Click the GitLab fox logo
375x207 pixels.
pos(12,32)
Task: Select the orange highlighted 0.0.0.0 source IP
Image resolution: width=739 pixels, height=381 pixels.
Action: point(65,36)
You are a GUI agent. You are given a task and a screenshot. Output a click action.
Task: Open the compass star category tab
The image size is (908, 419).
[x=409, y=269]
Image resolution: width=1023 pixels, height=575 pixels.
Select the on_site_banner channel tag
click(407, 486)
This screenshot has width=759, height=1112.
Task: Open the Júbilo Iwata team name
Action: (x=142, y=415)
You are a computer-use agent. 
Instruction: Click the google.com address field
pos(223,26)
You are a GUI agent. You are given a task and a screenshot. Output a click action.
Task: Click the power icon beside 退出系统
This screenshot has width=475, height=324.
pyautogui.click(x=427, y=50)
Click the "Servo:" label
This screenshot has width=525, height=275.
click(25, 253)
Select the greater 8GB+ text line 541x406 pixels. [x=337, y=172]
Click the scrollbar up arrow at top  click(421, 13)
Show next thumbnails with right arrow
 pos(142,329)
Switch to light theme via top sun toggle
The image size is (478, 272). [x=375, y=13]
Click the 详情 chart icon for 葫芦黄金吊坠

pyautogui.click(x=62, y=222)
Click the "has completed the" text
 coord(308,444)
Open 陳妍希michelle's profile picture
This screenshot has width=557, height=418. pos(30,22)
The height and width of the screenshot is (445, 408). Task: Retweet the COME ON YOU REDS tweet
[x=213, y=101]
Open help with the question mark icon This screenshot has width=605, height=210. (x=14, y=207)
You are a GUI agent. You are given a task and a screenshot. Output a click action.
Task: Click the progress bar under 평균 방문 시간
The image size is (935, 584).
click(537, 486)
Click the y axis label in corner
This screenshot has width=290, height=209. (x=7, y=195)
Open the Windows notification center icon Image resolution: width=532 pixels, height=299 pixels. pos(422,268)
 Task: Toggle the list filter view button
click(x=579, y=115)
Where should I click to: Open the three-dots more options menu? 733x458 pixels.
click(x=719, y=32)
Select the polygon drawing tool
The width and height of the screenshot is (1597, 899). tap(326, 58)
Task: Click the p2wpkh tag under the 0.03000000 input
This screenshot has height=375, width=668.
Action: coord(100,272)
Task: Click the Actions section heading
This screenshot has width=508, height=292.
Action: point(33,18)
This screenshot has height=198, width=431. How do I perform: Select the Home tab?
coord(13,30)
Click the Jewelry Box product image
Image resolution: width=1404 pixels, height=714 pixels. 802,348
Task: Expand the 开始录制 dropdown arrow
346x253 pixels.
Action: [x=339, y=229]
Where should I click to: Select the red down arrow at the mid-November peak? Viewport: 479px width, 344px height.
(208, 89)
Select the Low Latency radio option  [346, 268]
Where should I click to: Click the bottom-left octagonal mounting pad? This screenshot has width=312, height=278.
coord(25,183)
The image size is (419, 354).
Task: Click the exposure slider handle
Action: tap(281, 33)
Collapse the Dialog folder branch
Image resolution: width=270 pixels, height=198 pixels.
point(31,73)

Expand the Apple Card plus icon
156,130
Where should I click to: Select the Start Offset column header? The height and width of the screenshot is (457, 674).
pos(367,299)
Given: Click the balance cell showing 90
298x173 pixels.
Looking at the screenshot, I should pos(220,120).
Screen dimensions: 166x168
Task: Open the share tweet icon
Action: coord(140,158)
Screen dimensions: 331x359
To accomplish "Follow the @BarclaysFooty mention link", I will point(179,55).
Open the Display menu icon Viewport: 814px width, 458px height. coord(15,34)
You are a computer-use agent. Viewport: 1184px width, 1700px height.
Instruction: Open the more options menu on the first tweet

Activity | Among the records above, a stretch begins at the line containing "This screenshot has width=508, height=292." and ends at the line containing "Select the Low". Restate that stretch word for word, and nothing else.

Problem solution |
This screenshot has width=508, height=292.
Action: point(33,18)
This screenshot has height=198, width=431. How do I perform: Select the Home tab?
coord(13,30)
Click the Jewelry Box product image
Image resolution: width=1404 pixels, height=714 pixels. 802,348
Task: Expand the 开始录制 dropdown arrow
346x253 pixels.
Action: [x=339, y=229]
Where should I click to: Select the red down arrow at the mid-November peak? Viewport: 479px width, 344px height.
(208, 89)
Select the Low Latency radio option  [346, 268]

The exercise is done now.